• [Source material]:
►
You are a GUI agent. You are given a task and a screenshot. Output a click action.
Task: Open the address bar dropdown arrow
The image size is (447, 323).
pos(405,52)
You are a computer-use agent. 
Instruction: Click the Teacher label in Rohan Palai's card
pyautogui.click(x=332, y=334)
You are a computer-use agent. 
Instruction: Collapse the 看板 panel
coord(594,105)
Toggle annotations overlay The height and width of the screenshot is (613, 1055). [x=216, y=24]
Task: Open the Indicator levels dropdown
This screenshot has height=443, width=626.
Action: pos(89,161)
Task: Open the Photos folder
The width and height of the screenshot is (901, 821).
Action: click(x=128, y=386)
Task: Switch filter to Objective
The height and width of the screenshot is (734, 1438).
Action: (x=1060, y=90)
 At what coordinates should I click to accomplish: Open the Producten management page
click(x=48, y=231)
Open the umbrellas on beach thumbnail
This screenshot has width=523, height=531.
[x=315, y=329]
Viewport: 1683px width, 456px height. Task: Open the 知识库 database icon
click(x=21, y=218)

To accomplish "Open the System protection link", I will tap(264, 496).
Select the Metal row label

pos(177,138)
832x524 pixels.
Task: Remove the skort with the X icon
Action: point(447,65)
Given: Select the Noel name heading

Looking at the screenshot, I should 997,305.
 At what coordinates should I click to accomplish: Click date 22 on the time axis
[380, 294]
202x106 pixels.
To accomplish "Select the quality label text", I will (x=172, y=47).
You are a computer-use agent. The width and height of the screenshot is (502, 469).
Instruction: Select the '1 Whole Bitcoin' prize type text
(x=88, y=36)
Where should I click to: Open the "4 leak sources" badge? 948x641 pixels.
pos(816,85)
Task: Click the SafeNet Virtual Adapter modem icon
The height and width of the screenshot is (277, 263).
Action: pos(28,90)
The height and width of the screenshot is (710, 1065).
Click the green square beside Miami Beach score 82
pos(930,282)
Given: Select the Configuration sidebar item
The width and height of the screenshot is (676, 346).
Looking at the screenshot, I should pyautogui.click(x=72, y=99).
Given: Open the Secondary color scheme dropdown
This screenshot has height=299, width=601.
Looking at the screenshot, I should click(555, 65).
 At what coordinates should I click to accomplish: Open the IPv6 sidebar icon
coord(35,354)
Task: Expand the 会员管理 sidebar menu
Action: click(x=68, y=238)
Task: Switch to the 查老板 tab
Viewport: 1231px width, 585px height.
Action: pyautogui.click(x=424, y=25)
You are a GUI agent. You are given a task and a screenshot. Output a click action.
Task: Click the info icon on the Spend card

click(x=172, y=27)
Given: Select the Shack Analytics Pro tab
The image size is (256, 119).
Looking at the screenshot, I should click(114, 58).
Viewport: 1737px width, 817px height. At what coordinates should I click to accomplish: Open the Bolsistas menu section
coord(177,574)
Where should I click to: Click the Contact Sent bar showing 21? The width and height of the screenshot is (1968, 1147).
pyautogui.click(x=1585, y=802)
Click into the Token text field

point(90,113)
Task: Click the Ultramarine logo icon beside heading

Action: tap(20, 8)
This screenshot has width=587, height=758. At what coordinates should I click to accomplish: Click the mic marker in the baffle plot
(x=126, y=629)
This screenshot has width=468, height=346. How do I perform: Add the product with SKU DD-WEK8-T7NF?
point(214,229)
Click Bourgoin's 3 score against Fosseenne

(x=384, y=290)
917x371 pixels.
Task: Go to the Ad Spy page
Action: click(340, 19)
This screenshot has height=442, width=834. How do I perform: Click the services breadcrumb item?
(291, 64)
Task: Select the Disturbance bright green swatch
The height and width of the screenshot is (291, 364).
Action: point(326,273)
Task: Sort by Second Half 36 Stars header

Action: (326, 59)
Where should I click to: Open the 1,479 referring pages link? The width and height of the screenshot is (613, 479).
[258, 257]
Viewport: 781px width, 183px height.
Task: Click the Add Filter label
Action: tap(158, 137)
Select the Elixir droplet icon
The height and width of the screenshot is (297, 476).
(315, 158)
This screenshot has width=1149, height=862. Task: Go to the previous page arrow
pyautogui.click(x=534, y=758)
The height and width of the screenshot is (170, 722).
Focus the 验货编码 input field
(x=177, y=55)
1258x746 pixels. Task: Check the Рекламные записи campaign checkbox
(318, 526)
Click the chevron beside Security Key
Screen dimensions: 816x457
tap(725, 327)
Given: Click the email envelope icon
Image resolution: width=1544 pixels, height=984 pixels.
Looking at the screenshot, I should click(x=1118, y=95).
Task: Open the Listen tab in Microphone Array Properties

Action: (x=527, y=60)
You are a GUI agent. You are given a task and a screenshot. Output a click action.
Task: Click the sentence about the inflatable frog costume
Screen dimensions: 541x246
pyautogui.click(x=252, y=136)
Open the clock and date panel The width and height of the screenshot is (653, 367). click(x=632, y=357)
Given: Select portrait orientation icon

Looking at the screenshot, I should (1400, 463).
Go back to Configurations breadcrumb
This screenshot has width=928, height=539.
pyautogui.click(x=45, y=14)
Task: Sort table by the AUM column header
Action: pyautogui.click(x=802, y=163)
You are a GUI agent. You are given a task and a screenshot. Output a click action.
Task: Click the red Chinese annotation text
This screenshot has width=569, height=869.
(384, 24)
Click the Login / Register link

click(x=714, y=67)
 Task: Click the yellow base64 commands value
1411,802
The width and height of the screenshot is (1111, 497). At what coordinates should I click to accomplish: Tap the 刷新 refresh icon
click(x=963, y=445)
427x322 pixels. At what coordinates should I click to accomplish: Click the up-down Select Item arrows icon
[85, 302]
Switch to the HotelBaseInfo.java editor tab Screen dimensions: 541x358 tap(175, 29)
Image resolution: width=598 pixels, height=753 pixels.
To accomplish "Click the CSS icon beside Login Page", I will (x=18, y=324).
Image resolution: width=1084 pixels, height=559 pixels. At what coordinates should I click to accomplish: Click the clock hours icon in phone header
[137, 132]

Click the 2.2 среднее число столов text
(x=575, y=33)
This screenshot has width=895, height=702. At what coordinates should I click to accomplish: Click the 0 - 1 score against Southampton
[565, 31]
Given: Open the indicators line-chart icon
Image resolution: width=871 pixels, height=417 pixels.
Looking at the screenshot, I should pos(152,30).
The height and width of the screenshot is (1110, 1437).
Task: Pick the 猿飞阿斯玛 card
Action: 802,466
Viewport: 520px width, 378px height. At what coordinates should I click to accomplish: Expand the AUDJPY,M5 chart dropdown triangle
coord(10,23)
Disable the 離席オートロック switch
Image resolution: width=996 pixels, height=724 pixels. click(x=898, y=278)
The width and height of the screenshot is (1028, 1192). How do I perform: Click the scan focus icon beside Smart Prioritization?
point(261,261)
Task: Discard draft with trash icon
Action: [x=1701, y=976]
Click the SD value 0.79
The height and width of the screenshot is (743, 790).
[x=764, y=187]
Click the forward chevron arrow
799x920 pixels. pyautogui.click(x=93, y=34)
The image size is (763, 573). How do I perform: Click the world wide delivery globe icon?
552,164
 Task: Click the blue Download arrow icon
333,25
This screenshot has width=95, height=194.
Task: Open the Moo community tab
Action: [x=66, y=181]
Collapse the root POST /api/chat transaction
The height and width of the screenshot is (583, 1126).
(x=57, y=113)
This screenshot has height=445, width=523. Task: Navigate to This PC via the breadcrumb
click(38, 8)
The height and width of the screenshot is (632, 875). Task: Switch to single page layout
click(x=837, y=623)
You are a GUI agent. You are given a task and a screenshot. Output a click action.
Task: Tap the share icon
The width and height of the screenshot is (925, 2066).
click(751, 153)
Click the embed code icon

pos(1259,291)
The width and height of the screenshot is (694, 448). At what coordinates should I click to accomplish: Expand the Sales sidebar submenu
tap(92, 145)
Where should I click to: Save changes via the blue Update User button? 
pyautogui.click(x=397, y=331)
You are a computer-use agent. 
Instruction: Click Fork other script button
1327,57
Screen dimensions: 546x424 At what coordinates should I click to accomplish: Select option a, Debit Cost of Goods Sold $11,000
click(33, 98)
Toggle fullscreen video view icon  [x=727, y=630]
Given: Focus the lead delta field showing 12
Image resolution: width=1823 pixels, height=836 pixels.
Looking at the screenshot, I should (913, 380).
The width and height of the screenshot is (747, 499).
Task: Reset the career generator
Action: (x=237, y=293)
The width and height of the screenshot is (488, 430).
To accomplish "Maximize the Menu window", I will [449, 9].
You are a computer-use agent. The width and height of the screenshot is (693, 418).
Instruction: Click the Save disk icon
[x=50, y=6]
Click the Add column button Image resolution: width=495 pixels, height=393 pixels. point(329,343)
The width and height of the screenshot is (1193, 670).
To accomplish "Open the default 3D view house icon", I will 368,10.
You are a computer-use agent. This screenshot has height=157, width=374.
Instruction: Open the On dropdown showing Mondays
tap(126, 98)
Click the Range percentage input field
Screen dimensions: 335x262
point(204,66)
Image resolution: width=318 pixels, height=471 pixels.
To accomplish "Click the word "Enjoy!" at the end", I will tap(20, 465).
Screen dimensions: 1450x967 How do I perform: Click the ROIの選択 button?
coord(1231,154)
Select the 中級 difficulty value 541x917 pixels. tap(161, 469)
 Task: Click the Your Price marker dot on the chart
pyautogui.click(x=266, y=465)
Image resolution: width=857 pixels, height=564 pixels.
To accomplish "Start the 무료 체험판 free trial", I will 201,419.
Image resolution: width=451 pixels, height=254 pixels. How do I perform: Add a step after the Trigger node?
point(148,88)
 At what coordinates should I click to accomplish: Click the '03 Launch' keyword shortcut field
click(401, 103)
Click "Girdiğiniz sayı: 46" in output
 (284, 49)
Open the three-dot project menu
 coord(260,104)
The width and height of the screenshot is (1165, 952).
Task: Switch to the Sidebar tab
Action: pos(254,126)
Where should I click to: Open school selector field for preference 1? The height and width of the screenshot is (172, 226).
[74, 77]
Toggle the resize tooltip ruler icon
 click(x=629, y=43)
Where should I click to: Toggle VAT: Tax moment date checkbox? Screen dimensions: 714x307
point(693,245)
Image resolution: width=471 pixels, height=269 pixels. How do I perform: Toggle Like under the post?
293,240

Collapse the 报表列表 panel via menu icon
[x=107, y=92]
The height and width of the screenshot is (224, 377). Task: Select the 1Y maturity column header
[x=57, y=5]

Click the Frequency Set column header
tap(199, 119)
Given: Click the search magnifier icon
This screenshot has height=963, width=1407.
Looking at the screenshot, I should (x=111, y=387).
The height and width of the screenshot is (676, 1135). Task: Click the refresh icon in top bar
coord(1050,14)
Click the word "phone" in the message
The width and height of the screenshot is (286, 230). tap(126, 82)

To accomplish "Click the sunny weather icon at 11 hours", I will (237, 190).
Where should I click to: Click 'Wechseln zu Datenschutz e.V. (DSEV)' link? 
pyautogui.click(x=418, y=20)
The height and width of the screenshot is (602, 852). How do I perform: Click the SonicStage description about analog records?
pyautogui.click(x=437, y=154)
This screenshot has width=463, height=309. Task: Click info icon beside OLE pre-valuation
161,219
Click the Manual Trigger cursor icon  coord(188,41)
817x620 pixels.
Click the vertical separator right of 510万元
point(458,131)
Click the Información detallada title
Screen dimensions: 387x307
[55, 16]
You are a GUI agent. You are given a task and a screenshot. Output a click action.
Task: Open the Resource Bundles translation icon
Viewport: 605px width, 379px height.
◄
• [Task requirements]: Please rewrite the rows starting at the one containing "Task: Click the yellow base64 commands value" and ending at the one containing "(x=575, y=33)", with "icon" changed to "button" and everything else left the same.

• [The output]:
 Task: Click the yellow base64 commands value
1411,802
The width and height of the screenshot is (1111, 497). At what coordinates should I click to accomplish: Tap the 刷新 refresh button
click(x=963, y=445)
427x322 pixels. At what coordinates should I click to accomplish: Click the up-down Select Item arrows button
[85, 302]
Switch to the HotelBaseInfo.java editor tab Screen dimensions: 541x358 tap(175, 29)
Image resolution: width=598 pixels, height=753 pixels.
To accomplish "Click the CSS button beside Login Page", I will (x=18, y=324).
Image resolution: width=1084 pixels, height=559 pixels. At what coordinates should I click to accomplish: Click the clock hours button in phone header
[137, 132]

Click the 2.2 среднее число столов text
(x=575, y=33)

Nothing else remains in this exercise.